» SOURCE PASSAGE:
━━━━━━━━━━━━━━━━━━━━
Platform technologies power a new generation of vaccines
Feb 24, 2003
Vaccine development is heading into new territory. Scientists at the Vaccine & Infectious Disease Organization (VIDO) in Saskatoon, Sask., are using innovative methods to build platform technologies – broad-spectrum solutions to general immunization problems.
“Platform technologies are vaccine technologies that are not disease or animal specific,” explains Dr. Lorne Babiuk, director of VIDO. “They offer multiple applications across species and across diseases.” It’s research that with little modification can be used in numerous functions.
Focusing on platform technologies does not mean abandoning specific animal disease solutions, says Babiuk. It’s simply a more powerful research approach, and VIDO is on the forefront of this science.
From a research point of view, the approach is straightforward. VIDO scientists develop a platform technology using a particular disease target that provides solutions for several animal species or several diseases. An example would be vaccine delivery systems. This brings broad benefits to all livestock sectors – including beef cattle, dairy cattle, swine and poultry – and opens new potential to extend animal health progress into the human health arena.
“For the livestock sector, a prime example of a platform technology is VIDO’s work in developing mucosal delivery systems for vaccines,” says Dr. Andrew Potter, Associate Director – Research. “As producers and industry know, traditional vaccines injected by needle require management-intensive animal handling and can cause injection site lesions, which reduce meat quality.
“A platform technology, such as a mucosal ‘vaccine vector,’ that can carry vaccines to the target area of an animal, would make vaccination more viable and would be applicable to several species,” he continues.
An even broader example is the area of neonatal immunization, says Potter. The neonatal, or immediate ‘post-birth’ stage of development is a vulnerable time for newborn animals and humans, as they encounter hundreds of pathogens for the first time. Traditional vaccination at this stage is complicated by several factors, including the potential interference of antibodies the neonate has recently received from the mother.
━━━━━━━━━━━━━━━━━━━━
» INFORMATION SHOWN:
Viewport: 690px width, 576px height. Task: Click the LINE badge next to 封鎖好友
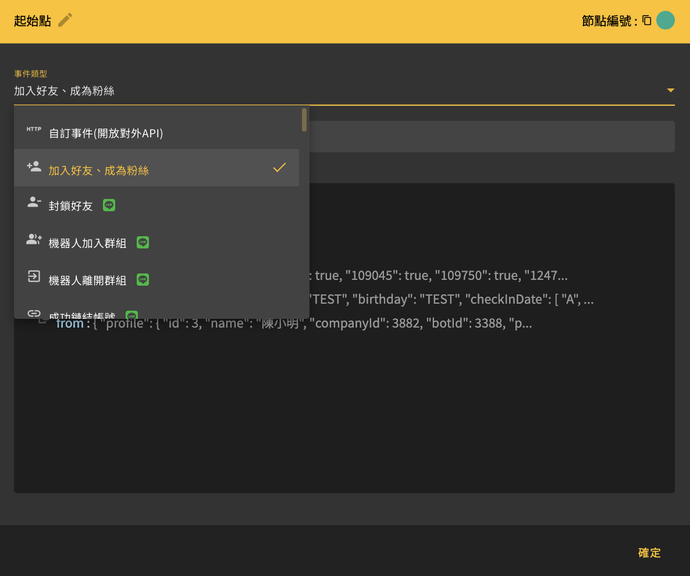pyautogui.click(x=109, y=205)

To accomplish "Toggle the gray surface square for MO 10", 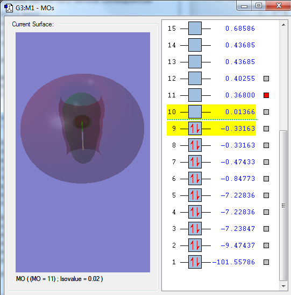I will tap(266, 112).
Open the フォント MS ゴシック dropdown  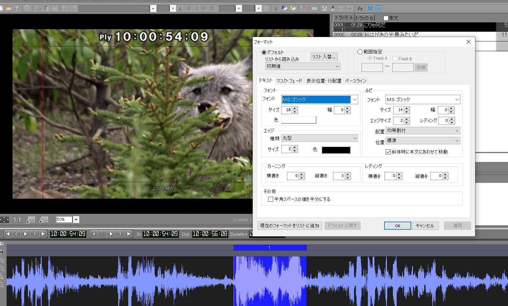pos(354,99)
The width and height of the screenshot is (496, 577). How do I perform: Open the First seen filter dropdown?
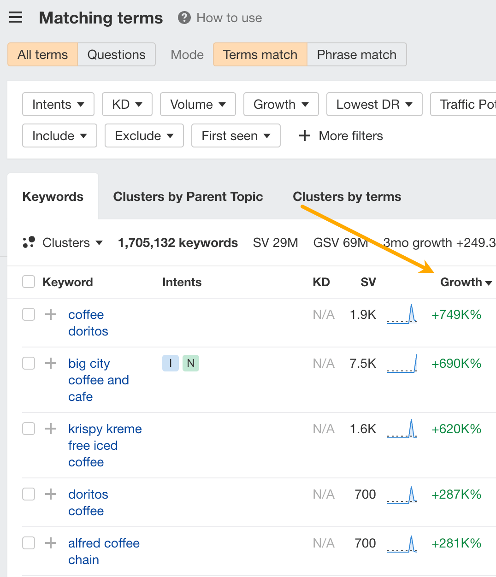pos(236,135)
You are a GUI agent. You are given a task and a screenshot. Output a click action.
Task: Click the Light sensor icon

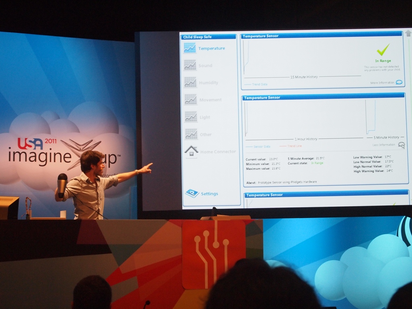pos(191,117)
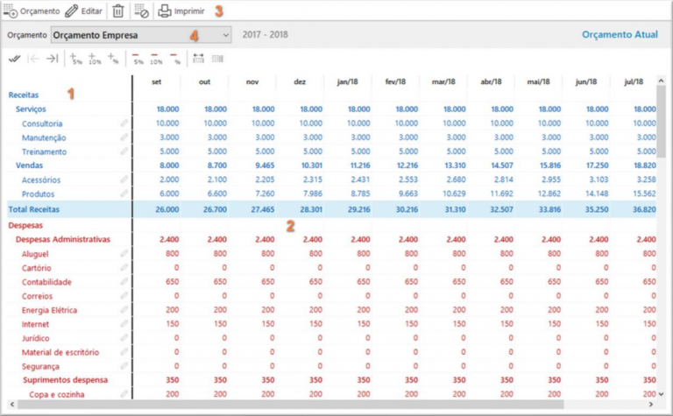Viewport: 673px width, 416px height.
Task: Click the new Orçamento button
Action: pos(32,11)

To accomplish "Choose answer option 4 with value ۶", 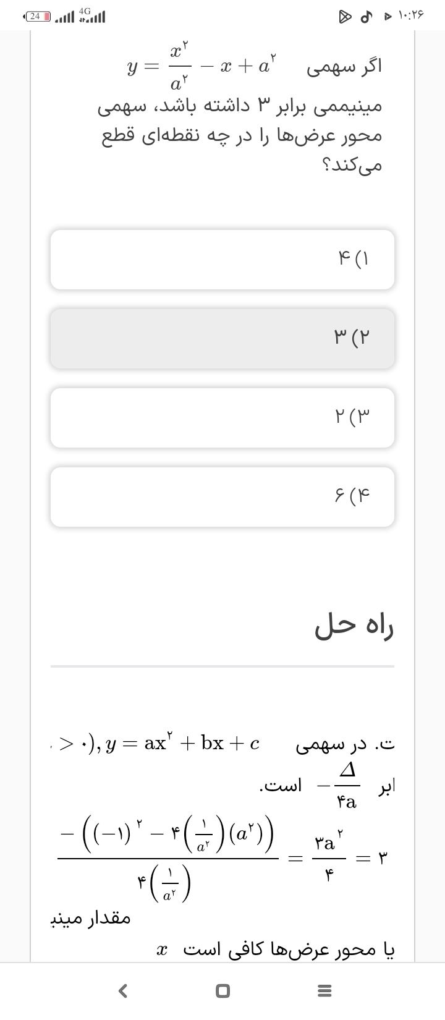I will click(223, 497).
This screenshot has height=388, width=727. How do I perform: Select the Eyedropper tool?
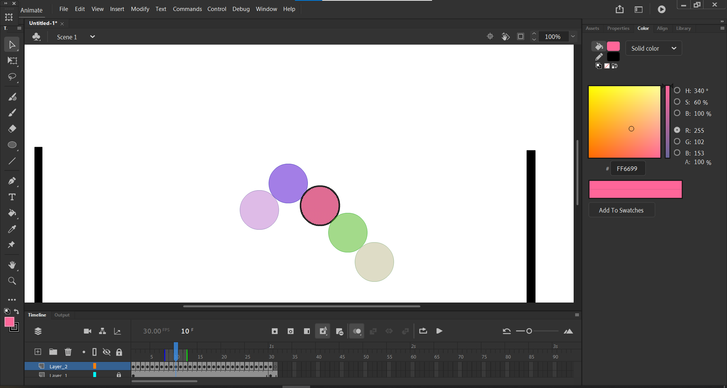[12, 229]
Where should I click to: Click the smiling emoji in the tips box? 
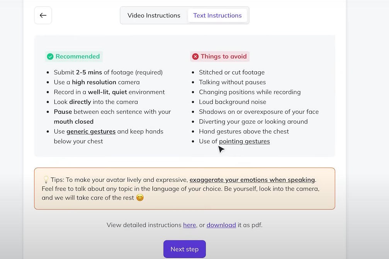coord(140,198)
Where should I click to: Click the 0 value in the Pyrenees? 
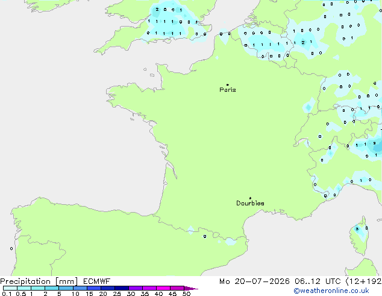pyautogui.click(x=205, y=236)
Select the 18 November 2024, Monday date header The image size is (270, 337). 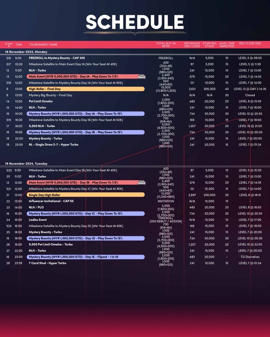pyautogui.click(x=26, y=52)
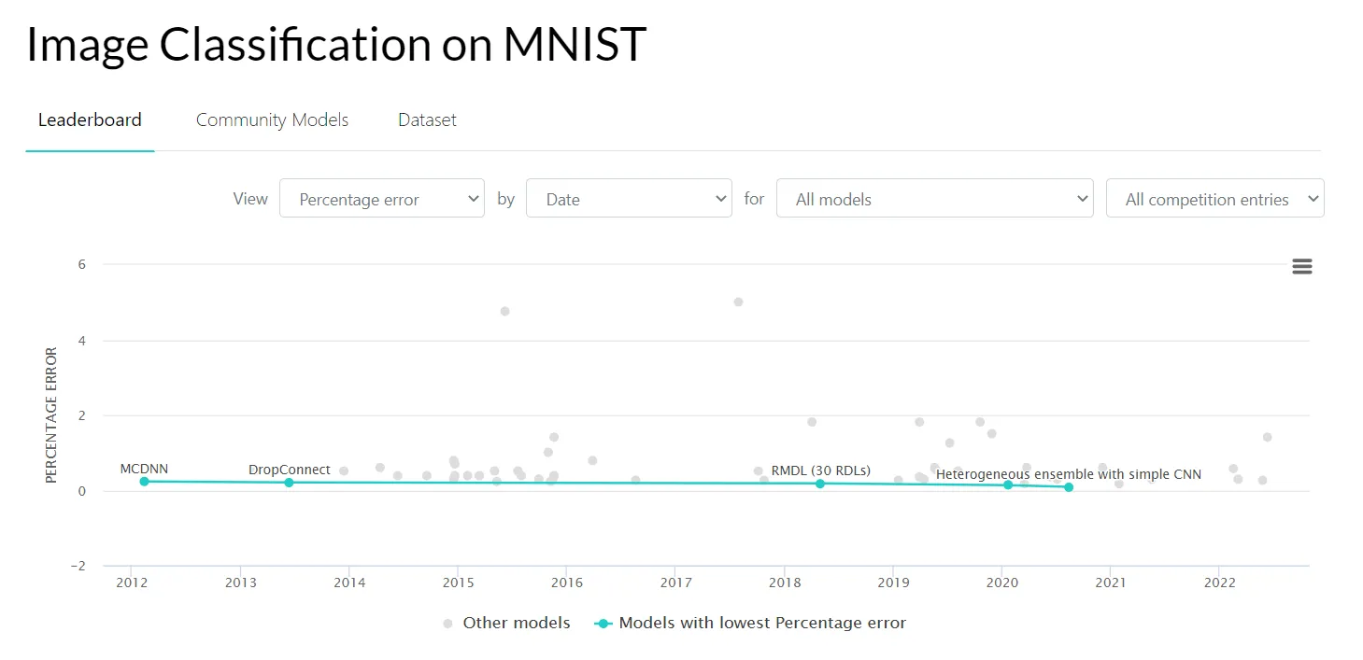This screenshot has height=660, width=1363.
Task: Click the DropConnect label text
Action: click(289, 470)
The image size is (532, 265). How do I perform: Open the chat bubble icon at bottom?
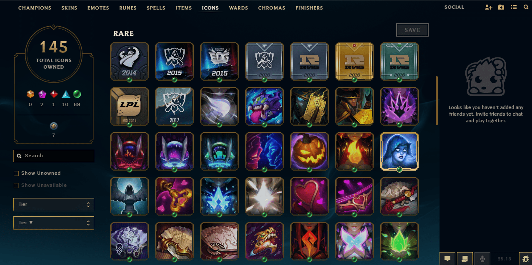[447, 258]
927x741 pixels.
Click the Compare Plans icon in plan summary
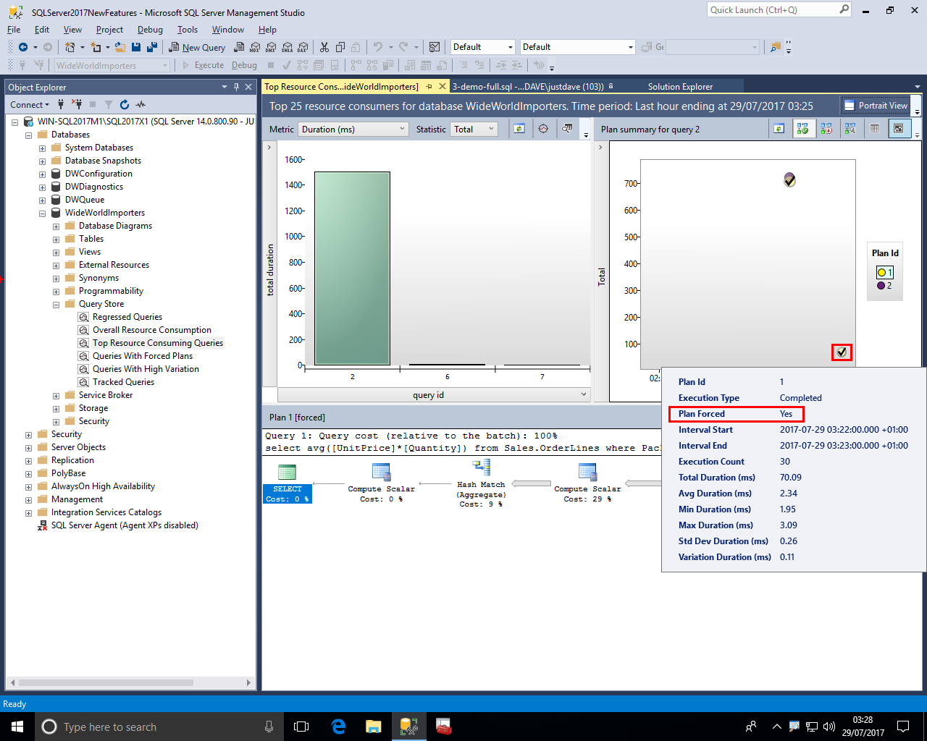[x=850, y=129]
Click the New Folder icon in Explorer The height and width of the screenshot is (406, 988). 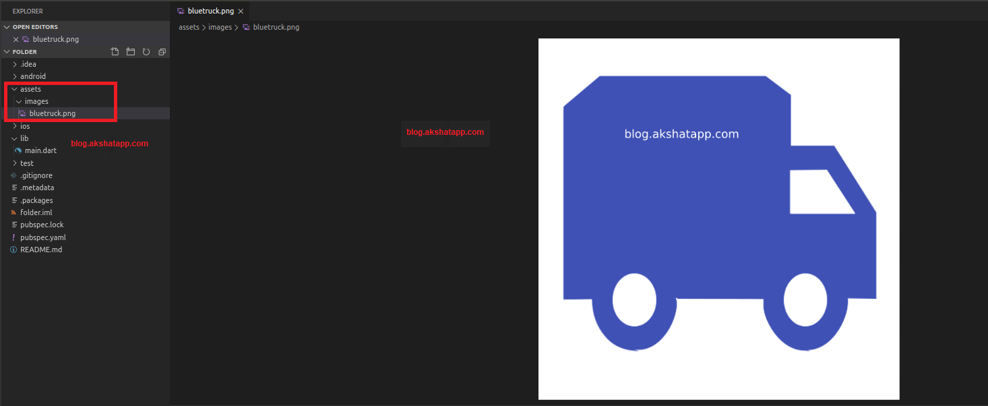click(x=131, y=52)
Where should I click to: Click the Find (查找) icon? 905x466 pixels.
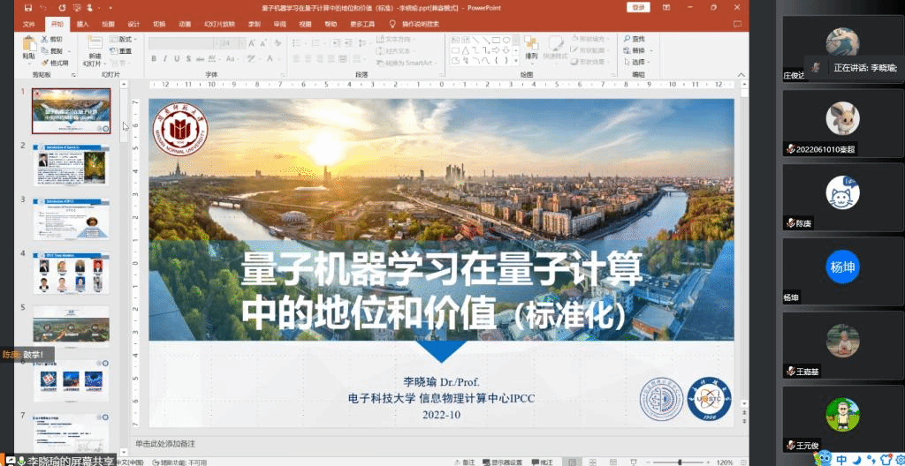point(635,40)
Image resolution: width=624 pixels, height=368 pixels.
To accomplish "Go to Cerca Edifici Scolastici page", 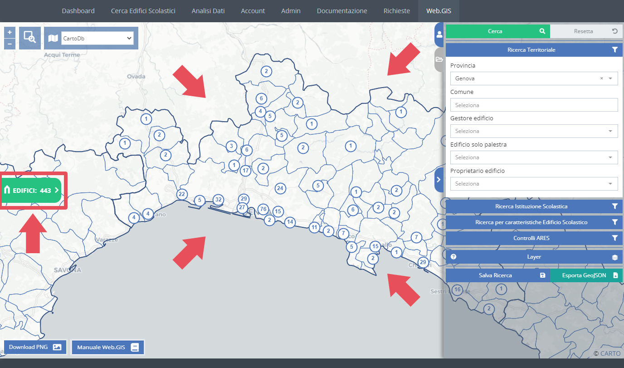I will pyautogui.click(x=143, y=11).
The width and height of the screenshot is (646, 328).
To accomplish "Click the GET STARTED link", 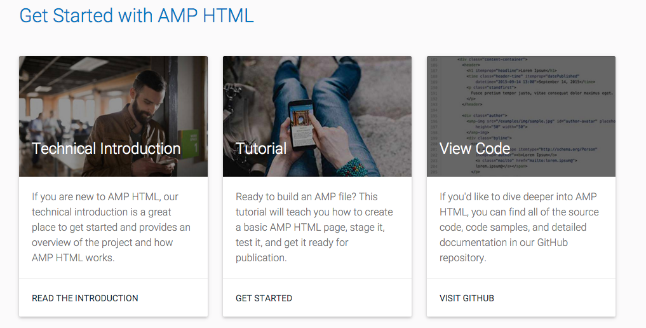I will pos(264,298).
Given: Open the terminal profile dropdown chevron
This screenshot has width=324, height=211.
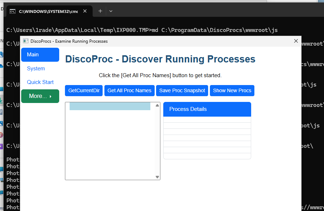Looking at the screenshot, I should pos(111,11).
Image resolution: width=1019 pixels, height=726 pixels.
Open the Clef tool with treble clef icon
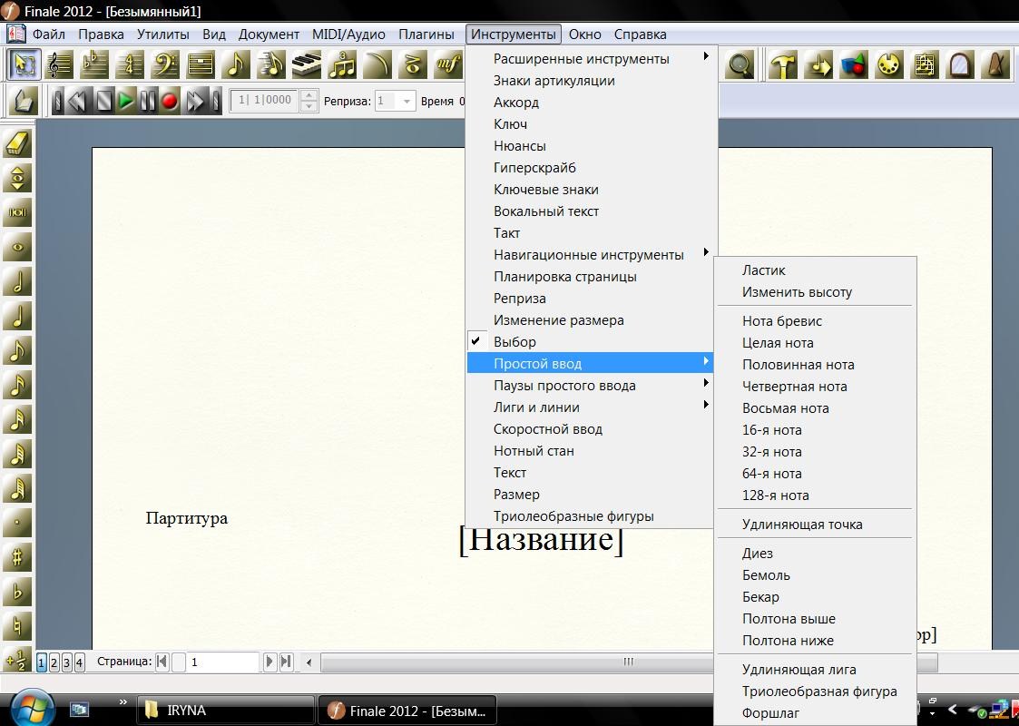click(58, 64)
━━━━━━━━━━━━━━━━━━━━
» PROBLEM DESCRIPTION:
Please continue the article on platform vaccine technologies, starting after its last sentence and leaving the entries aside.

» RESULT OF THE EXERCISE:
VIDO scientists are working on platform technologies that target immunity in the lining of the lungs and intestines, which are believed to escape this interference, he says. “This may open broad potential for neonatal vaccination in many species.”
The bottom line is that platform technology development will give VIDO’s research broader impact than ever before, benefiting everyone from livestock producers and industry to society in general, says Babiuk. “It will bring powerful benefits to a broader audience, and reinforce VIDO’s long-term position as a global leader in infectious disease research.”
VIDO’s research includes work in molecular biology, chemistry, clinical research, pathogenesis and vaccine delivery technology. In a time of increased international concern with biosecurity and food safety issues, VIDO has secured a principal position combining this basic science with innovative technology.
A more in-depth overview of platform technologies is available in the VIDO Report on the VIDO Web site at www.vido.org.
VIDO is a world leader in vaccine research for the control of infectious diseases in food animals and poultry and is a wholly owned University of Saskatchewan not-for-profit institute. It operates with substantial support from the Government of Alberta and the Government of Saskatchewan as well as Government of Canada competitive grants.